COMPOSITION OF THE PROVISIONAL REVOLUTIONARY COMMITTEE
In Kronstadt itself at this time, morale was rising ever higher. The basic demand, moving through all articles of the leading publication, through all resolutions passed by individual units and forts, remained exactly the same, "the establishment of genuine power of freely elected Soviets," and liberation from under the "Communist yoke." Every day, a great number of repentant letters from individual Communists and entire groups were printed in 'Izvestiia of the Prov. Rev. Com.,' with admissions of their errors and declarations of departure from the Communist Party.
Besides this, the besieged did not wish to believe that Bolshevik power could open military action against them. Numerous letters from rank and file Communists who were leaving the party, speak with horror of this possibility, difficult for them to conceive.
In these days, the Provisional Revolutionary Committee addressed radio appeals exclusively to the workers, soldiers and sailors of Russia. In these, it refuted the lies about Kronstadt which were spread by the Bolsheviks. It told its listeners, "All power in Kronstadt is exclusively in the hands of revolutionary sailors, soldiers and workers, and not of White Guards with some General Kozlovsky at head, as the slanderous broadcasts from Moscow would have you believe."
"Do not delay, comrades. Lend your support, and enter into firm contact with us.

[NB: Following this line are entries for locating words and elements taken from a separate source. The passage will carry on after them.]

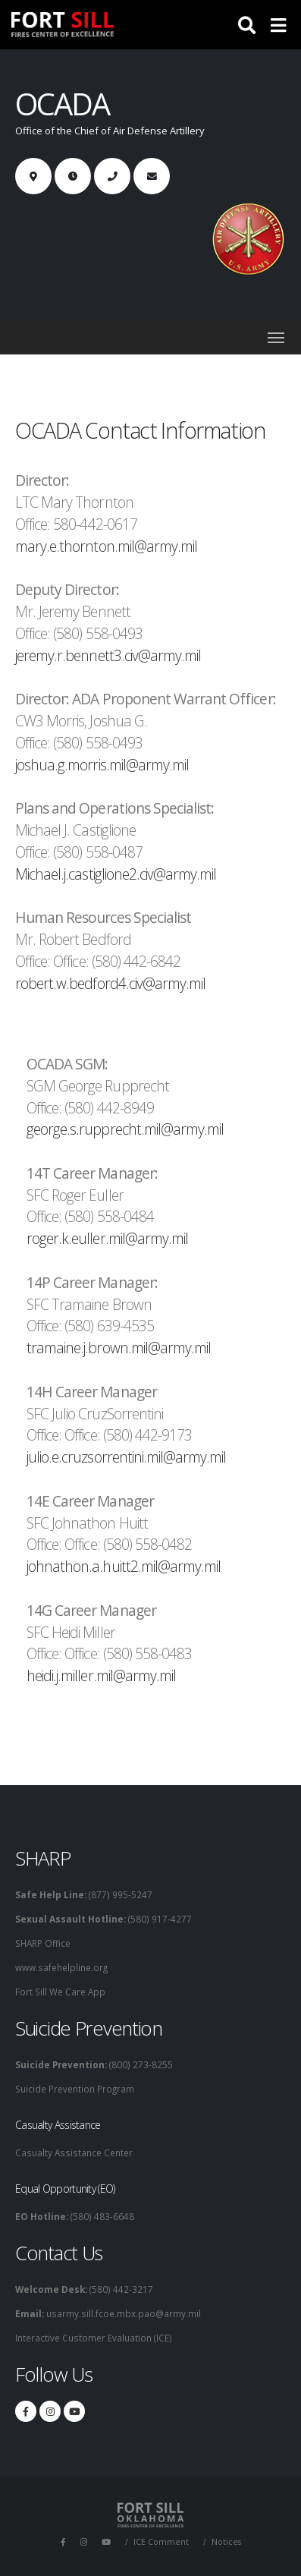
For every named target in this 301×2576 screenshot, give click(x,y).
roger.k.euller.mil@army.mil (107, 1238)
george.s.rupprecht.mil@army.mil (125, 1129)
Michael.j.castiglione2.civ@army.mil (115, 874)
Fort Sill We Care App (60, 1992)
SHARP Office (43, 1943)
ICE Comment (161, 2542)
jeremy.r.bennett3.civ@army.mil (108, 655)
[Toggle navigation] (276, 337)
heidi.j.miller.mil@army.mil (101, 1675)
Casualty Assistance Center (74, 2152)
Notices (226, 2542)
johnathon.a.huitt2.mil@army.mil (124, 1566)
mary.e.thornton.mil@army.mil (106, 546)
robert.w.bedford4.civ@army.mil (110, 983)
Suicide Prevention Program (74, 2089)
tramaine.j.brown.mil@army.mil (119, 1347)
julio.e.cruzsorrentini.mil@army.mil (126, 1457)
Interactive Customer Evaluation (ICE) (93, 2338)
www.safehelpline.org (61, 1967)
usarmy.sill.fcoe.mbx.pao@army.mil (122, 2313)
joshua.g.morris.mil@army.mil (102, 764)
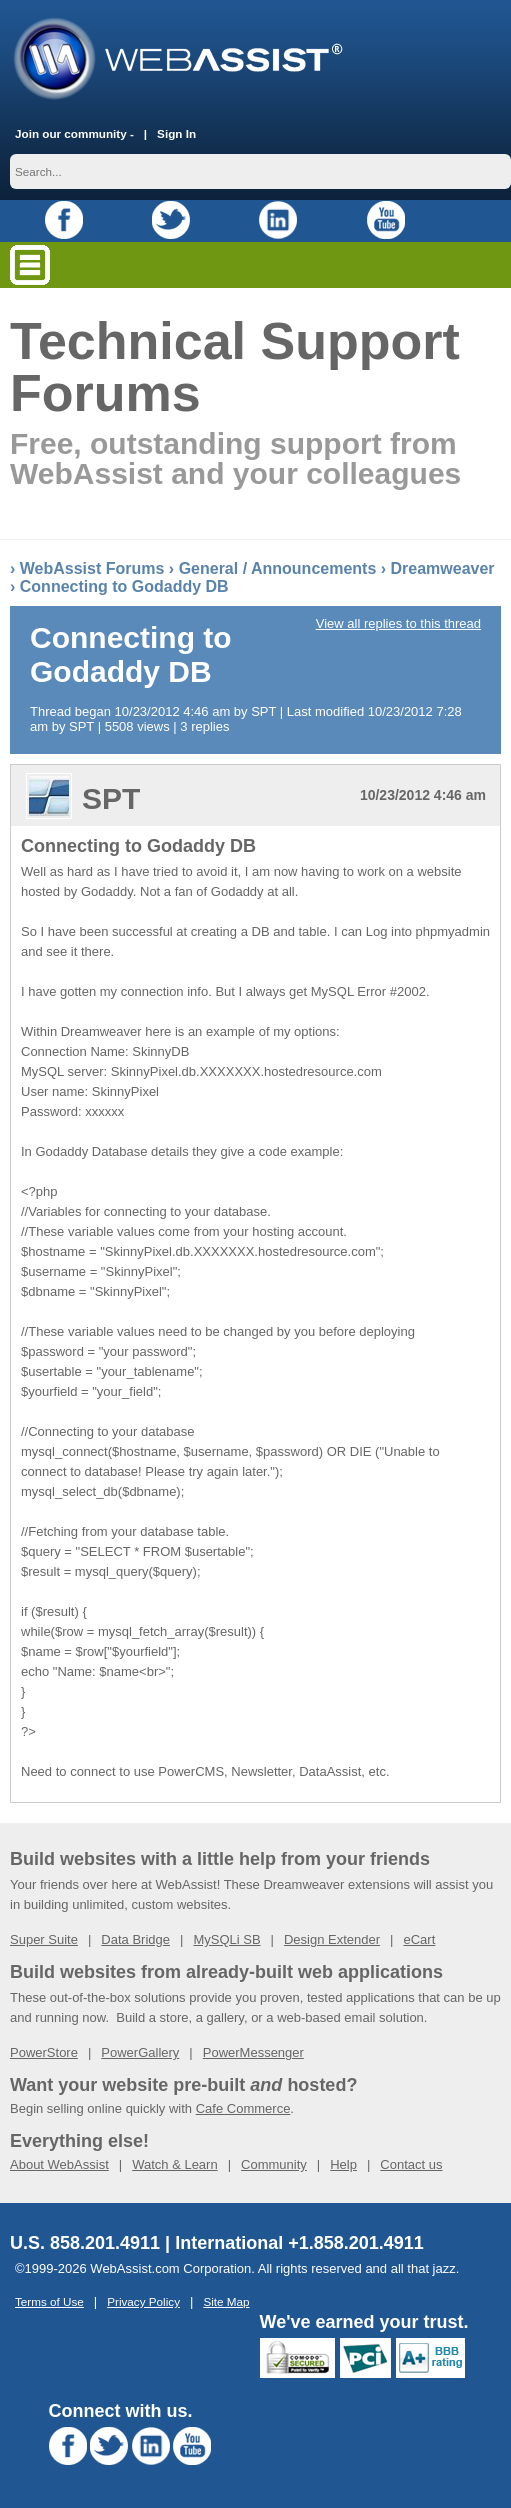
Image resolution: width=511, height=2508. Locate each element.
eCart (419, 1939)
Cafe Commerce (243, 2108)
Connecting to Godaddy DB (124, 586)
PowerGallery (140, 2052)
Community (274, 2164)
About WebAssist (59, 2164)
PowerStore (44, 2052)
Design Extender (332, 1939)
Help (343, 2164)
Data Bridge (135, 1939)
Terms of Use (49, 2301)
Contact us (411, 2164)
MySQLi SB (226, 1939)
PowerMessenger (253, 2052)
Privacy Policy (143, 2301)
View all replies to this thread (398, 623)
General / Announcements (278, 568)
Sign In (176, 133)
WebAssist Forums (92, 568)
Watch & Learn (175, 2164)
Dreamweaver (443, 568)
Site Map (226, 2301)
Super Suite (44, 1939)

Demand that your non-party representatives be allowed through to Kronstadt. Only they will tell you the entire truth, and dispel the provocative rumors of bread from Finland and plots by the Entente. Long live the revolutionary proletariat and peasantry! Long live the power of freely elected Soviets!"
At the same time, 'Izvestiia of the Prov. Rev. Com.' printed all the declarations, appeals and broadcasts by the Soviet authorities, full of lies and slander against the Kronstadt movement. Izvestiia printed these broadcasts, ultimatums and appeals as an example of how the Bolsheviks were deceiving not only soldiers and sailors, but also members of the Petrograd Soviet.
The Bolsheviks particularly insistently broadcast the lie that generals and Black Hundreds were leading the uprising. The people of Kronstadt placed against this the following "Appeal to Workers, Soldiers and Sailors."
"On March 2nd, we, the people of Kronstadt, threw off the damned Communist yoke and raised the red flag of the Third Revolution of laborers. Soldiers, seamen and workers, Revolutionary Kronstadt calls You. We know that they lead You into delusion and don't tell the truth about events here, where we are all ready to give our lives for the holy cause of worker and peasant liberation. They try to convince You that White generals and priests are with us. In order to put an end to this once and for all, we bring to Your attention that the Provisional Revolutionary Committee consists of the following fifteen members.
1. Petrichenko--a senior clerk on the battleship Petropavlovsk;
2. Yakovenko--a telephone operator at the Kronstadt Regional Communications Service;
3. Ososov--a machinist on the battleship Sevastopol;
4. Arkhipov--a head machinist;
5. Perepelkin--an electrician on the battleship Sevastopol;
6. Parushev--a senior electrician on the battleship Petropavlosk;
7. Kupolov--a senior doctor's assistant;
8. Vershinin--a seaman/combatant on the battleship Sevastopol;
9. Tukin--an artisan in the Electro-Mechanical Factory;
10. Romanenko--a watchman in the repair docks;
11. Oreshin--Director of the Third Labor School;
12. Valk--an artisan in the Sawmill;
13. Pavlov--a worker in the Mine Workshops;
14. Boikov--Director of the Transport String at the Admin. of Construction of the Fortress;
15. Kilgast--an ocean navigator.
These are our generals: Brusilov, Kamenev and the rest, and it is the gendarmes Trotsky and Zinoviev who hide the truth from You. Comrades, look about and see what they have done to You, what they are doing to Your wives, brothers and children. Are You really going to suffer and perish under the yoke of the oppressors?"